> **Problem to work on**: Restate the whole listing exactly.

> **Input material**:

========================================

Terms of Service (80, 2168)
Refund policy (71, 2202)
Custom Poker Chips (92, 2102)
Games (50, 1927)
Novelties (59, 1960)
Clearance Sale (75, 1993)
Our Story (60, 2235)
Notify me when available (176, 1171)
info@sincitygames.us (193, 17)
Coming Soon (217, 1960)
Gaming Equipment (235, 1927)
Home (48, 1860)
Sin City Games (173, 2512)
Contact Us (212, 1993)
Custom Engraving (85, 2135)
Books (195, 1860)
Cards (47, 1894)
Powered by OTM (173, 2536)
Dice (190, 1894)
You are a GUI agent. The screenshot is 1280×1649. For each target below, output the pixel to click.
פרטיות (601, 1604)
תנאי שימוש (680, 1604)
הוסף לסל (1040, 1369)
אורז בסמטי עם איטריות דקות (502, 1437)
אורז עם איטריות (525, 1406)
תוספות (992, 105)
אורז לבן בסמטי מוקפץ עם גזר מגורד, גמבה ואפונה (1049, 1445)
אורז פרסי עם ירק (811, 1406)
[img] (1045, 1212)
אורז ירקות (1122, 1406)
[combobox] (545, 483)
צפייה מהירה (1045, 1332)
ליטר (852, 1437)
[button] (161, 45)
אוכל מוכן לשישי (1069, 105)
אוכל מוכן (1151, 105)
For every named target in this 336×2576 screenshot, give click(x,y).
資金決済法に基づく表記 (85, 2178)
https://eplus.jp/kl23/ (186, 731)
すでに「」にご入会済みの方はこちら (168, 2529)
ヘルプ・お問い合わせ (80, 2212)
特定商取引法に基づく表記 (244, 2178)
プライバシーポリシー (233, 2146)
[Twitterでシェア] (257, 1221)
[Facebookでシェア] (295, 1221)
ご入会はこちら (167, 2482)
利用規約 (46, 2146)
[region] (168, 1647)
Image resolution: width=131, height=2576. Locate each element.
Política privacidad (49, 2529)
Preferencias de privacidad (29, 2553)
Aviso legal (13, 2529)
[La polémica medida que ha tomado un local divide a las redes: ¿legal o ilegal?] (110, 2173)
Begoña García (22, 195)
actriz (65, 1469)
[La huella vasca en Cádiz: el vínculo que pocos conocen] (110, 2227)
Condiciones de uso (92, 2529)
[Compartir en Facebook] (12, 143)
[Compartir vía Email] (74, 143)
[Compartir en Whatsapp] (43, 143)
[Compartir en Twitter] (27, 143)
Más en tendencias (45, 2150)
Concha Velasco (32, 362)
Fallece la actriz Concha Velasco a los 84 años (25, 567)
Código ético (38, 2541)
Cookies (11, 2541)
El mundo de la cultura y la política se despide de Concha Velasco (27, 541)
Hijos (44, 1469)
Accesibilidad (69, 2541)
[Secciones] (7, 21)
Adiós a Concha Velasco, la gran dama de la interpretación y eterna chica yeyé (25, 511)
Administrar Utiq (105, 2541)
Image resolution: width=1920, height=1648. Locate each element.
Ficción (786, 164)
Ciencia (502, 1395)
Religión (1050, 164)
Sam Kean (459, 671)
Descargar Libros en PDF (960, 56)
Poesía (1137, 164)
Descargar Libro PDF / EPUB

========================================

> **Response**:
Terms of Service (80, 2168)
Refund policy (71, 2202)
Custom Poker Chips (92, 2102)
Games (50, 1927)
Novelties (59, 1960)
Clearance Sale (75, 1993)
Our Story (60, 2235)
Notify me when available (176, 1171)
info@sincitygames.us (193, 17)
Coming Soon (217, 1960)
Gaming Equipment (235, 1927)
Home (48, 1860)
Sin City Games (173, 2512)
Contact Us (212, 1993)
Custom Engraving (85, 2135)
Books (195, 1860)
Cards (47, 1894)
Powered by OTM (173, 2536)
Dice (190, 1894)
You are a GUI agent. The screenshot is 1280×1649. For each target below, output the pixel to click.
פרטיות (601, 1604)
תנאי שימוש (680, 1604)
הוסף לסל (1040, 1369)
אורז בסמטי עם איטריות דקות (502, 1437)
אורז עם איטריות (525, 1406)
תוספות (992, 105)
אורז לבן בסמטי מוקפץ עם גזר מגורד, גמבה ואפונה (1049, 1445)
אורז פרסי עם ירק (811, 1406)
[img] (1045, 1212)
אורז ירקות (1122, 1406)
[combobox] (545, 483)
צפייה מהירה (1045, 1332)
ליטר (852, 1437)
[button] (161, 45)
אוכל מוכן לשישי (1069, 105)
אוכל מוכן (1151, 105)
For every named target in this 336×2576 screenshot, give click(x,y).
資金決済法に基づく表記 (85, 2178)
https://eplus.jp/kl23/ (186, 731)
すでに「」にご入会済みの方はこちら (168, 2529)
ヘルプ・お問い合わせ (80, 2212)
特定商取引法に基づく表記 (244, 2178)
プライバシーポリシー (233, 2146)
[Twitterでシェア] (257, 1221)
[Facebookでシェア] (295, 1221)
ご入会はこちら (167, 2482)
利用規約 (46, 2146)
[region] (168, 1647)
Image resolution: width=131, height=2576. Locate each element.
Política privacidad (49, 2529)
Preferencias de privacidad (29, 2553)
Aviso legal (13, 2529)
[La polémica medida que ha tomado un local divide a las redes: ¿legal o ilegal?] (110, 2173)
Begoña García (22, 195)
actriz (65, 1469)
[La huella vasca en Cádiz: el vínculo que pocos conocen] (110, 2227)
Condiciones de uso (92, 2529)
[Compartir en Facebook] (12, 143)
[Compartir vía Email] (74, 143)
[Compartir en Whatsapp] (43, 143)
[Compartir en Twitter] (27, 143)
Más en tendencias (45, 2150)
Concha Velasco (32, 362)
Fallece la actriz Concha Velasco a los 84 años (25, 567)
Código ético (38, 2541)
Cookies (11, 2541)
El mundo de la cultura y la política se despide de Concha Velasco (27, 541)
Hijos (44, 1469)
Accesibilidad (69, 2541)
[Secciones] (7, 21)
Adiós a Concha Velasco, la gran dama de la interpretación y eterna chica yeyé (25, 511)
Administrar Utiq (105, 2541)
Image resolution: width=1920, height=1648. Locate each element.
Ficción (786, 164)
Ciencia (502, 1395)
Religión (1050, 164)
Sam Kean (459, 671)
Descargar Libros en PDF (960, 56)
Poesía (1137, 164)
Descargar Libro PDF / EPUB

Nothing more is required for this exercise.